At the end of the day, I took Jack to school. Got home, Jack got out of the car and went straight to his room. I do not know what to do. I used a glass of port and laid me on the grass in the garden. I looked at the stars. I look at the stars with you my love. I cry ... I remember screaming and yelling you I love you. I take my breath and then I open my eyes. And suddenly I see her. Flaming, glittering amidst the stars ... A comet ... A comet that lights the sky, a comet that gives me hope ... I've never seen anything so beautiful ... It was brilliant, fantastic, beautiful ... And the first time in 160 days, I smiled ... I could breathe without effort, without the pain that pierced my chest ... I may have stayed for hours to watch again and again. A look at each corner of its light, its forms ... Then she left ... She left without a word, without saying goodbye to me ... She left me alone in the depths of darkness ... Day after day I never saw her again ... I kills ...

 

10 years later

"Day number 140

Yes, I expect this comet. This is the last year that I expect. I expect her back. There was one year I saw him while I watched the stars. It appeared to me at once. She looked at me, and remained a few moments and then left as she had arrived. And since that day, I expect. My heart belongs to him now. My love for this comet made ​​me crazy. As the days pass, the more they seem to me long. So I stay outside looking at the sky, hoping to see her again.

Day number 250

It is still not coming ... I have no hope.
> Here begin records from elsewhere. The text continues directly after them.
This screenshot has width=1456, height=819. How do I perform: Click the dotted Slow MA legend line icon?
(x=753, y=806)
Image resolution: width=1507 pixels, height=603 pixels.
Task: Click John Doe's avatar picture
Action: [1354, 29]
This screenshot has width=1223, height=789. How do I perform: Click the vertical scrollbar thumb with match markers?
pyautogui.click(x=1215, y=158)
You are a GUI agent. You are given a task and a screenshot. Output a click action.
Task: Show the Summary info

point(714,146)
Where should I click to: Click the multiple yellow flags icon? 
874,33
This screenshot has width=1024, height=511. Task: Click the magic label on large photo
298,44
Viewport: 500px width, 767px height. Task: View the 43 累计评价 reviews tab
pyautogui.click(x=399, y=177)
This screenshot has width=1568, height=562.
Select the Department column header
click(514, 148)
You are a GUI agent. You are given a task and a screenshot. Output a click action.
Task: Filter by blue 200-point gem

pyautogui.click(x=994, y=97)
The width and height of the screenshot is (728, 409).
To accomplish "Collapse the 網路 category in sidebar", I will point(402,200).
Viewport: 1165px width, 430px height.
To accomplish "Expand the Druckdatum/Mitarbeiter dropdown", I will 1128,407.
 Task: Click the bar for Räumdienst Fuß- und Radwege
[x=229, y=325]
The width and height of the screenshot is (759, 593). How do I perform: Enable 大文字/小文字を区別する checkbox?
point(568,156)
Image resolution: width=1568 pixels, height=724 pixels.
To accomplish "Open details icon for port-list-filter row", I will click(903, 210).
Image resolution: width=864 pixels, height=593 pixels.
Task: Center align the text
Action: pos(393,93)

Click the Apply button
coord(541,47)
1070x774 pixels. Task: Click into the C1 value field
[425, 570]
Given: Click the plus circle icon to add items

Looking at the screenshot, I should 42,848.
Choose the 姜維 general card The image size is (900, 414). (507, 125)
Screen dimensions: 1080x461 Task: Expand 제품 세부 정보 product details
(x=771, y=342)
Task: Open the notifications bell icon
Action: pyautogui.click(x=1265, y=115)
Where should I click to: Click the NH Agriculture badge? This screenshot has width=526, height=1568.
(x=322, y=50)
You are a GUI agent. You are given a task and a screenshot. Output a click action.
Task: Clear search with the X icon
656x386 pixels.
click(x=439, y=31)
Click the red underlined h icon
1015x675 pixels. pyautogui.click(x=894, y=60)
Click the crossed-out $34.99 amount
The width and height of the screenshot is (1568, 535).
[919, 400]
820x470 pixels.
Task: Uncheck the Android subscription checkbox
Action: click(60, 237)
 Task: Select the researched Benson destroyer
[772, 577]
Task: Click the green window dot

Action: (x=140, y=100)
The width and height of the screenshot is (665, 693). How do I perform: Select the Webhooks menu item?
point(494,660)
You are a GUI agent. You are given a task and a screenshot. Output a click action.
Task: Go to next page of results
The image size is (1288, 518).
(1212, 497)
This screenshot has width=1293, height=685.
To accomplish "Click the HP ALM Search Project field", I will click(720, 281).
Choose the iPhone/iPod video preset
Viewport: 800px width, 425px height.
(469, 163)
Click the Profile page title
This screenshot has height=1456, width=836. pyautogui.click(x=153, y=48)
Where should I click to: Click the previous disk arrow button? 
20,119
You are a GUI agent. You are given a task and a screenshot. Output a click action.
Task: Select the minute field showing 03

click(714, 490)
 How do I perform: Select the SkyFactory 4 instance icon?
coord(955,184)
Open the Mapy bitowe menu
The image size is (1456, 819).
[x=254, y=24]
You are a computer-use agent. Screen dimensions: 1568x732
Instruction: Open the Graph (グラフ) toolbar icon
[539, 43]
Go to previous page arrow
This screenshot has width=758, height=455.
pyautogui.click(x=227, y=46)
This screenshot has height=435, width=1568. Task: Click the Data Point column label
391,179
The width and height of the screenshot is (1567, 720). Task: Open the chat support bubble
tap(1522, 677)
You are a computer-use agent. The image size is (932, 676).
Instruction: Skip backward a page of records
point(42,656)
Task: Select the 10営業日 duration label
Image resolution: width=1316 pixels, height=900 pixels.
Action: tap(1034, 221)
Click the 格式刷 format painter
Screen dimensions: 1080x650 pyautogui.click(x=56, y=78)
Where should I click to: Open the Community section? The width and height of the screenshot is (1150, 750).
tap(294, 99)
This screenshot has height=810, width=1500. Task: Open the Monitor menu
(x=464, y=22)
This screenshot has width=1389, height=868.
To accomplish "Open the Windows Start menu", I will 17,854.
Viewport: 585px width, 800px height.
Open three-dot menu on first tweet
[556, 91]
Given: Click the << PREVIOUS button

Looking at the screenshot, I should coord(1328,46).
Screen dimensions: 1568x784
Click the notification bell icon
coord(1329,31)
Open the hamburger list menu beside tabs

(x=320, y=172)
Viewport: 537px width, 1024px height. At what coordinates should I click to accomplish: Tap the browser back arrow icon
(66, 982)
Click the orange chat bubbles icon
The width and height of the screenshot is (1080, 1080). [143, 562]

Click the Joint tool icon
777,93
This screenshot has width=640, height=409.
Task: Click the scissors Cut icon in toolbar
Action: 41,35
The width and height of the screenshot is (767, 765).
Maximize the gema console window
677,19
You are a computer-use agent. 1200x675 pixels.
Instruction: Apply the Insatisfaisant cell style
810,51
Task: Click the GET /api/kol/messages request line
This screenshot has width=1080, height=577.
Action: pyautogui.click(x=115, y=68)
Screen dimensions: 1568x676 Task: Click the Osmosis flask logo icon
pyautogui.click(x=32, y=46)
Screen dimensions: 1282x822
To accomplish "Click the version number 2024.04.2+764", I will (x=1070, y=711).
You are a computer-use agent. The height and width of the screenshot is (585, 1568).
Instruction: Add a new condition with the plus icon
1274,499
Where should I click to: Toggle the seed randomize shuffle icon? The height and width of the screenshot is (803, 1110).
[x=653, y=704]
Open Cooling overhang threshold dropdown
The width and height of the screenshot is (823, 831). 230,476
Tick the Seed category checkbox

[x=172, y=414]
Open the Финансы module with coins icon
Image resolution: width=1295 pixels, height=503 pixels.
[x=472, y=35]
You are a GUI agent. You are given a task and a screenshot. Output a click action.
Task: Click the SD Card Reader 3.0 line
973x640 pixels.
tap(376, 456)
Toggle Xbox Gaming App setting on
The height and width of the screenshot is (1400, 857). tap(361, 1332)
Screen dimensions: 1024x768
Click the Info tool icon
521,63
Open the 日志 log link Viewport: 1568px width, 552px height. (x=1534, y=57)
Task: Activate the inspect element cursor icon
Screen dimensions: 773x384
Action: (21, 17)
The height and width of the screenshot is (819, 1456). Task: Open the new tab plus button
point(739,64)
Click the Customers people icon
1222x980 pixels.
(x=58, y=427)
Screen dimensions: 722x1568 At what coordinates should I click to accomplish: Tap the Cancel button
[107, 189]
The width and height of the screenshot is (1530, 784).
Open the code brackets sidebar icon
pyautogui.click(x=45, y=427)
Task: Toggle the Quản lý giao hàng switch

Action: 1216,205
Everything is gone, and I have only one thing in mind, this magnificent comet. This is what my life boils. But where is she? How does it go? What is she doing? I do not know. I want to see her again! Able to feel her warmth against me, her gentle caresses and sweet voice ... I dream of being able to watch hours and hours whole. My heart is broken; I do not belong only to her. "

That is what my father lived ... I still do not understand how he could leave me alone ... But I understood why he did it ... Why it was suicide ... Love is not only a word or a verb. Love is a feeling that every human being can feel. Love a person is not only saying it, but it is felt that without it we are lost. Without it a part of us is missing. And we cannot live without a part of our soul. We do not breathe, we do not want, we die. This comet, I've never seen. I always thought that my father had been dreaming. But he was sure he had seen the comet. This comet was more than a comet because she had brought him so much in his life, but also the sense of beauty, his friends did not understand what he said, his feelings outnumbered men. But even when he felt very lonely, he knew in his heart that one day the comet will be back ... to illuminate again all his life and he could finally find it through faith in the human being, in love and in his art. But she did not return, except tonight.